=== Begin Enclosure ===
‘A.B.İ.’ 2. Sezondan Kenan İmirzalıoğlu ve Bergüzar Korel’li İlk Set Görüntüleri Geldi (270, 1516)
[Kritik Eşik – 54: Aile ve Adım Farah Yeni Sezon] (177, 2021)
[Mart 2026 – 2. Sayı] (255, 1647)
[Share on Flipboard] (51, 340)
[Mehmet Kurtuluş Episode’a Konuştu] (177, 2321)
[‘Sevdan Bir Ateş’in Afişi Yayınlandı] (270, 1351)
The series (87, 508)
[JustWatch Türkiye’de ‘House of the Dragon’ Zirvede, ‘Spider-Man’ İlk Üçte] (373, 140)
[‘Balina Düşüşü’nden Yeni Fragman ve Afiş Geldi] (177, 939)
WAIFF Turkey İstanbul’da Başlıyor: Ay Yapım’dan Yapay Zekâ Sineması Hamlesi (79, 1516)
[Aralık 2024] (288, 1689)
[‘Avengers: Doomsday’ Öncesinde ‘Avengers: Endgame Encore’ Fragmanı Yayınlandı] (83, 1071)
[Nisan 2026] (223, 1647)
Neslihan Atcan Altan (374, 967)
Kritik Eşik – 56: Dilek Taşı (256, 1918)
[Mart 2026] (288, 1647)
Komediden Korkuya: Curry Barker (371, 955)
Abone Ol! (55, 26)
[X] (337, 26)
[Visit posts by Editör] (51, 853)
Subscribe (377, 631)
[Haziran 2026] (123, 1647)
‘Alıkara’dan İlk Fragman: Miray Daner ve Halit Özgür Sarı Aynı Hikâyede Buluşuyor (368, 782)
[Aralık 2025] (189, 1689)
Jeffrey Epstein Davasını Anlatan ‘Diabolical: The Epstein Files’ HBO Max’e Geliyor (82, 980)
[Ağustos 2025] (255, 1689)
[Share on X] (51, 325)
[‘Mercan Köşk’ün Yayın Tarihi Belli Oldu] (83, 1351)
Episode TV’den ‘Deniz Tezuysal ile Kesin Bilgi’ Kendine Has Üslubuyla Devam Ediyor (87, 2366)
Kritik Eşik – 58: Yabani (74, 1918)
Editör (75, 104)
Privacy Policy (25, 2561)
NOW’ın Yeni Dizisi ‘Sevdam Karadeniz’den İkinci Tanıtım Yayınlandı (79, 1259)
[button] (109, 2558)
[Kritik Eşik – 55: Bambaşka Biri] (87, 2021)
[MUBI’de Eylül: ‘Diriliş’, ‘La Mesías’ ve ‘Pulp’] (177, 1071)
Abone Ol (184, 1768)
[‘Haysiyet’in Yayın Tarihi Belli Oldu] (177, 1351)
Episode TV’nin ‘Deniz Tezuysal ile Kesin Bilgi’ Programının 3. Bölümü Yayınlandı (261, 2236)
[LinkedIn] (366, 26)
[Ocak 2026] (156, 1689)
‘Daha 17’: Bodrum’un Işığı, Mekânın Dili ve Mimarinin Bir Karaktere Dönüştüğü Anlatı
=== End Enclosure ===
**Exercise goal:** Among the records above, a stretch begins at the line containing "[Mehmet Kurtuluş Episode’a" and ends at the line containing "WAIFF Turkey İstanbul’da". Restate that stretch word for word, and nothing else.

**Answer box:**
[Mehmet Kurtuluş Episode’a Konuştu] (177, 2321)
[‘Sevdan Bir Ateş’in Afişi Yayınlandı] (270, 1351)
The series (87, 508)
[JustWatch Türkiye’de ‘House of the Dragon’ Zirvede, ‘Spider-Man’ İlk Üçte] (373, 140)
[‘Balina Düşüşü’nden Yeni Fragman ve Afiş Geldi] (177, 939)
WAIFF Turkey İstanbul’da Başlıyor: Ay Yapım’dan Yapay Zekâ Sineması Hamlesi (79, 1516)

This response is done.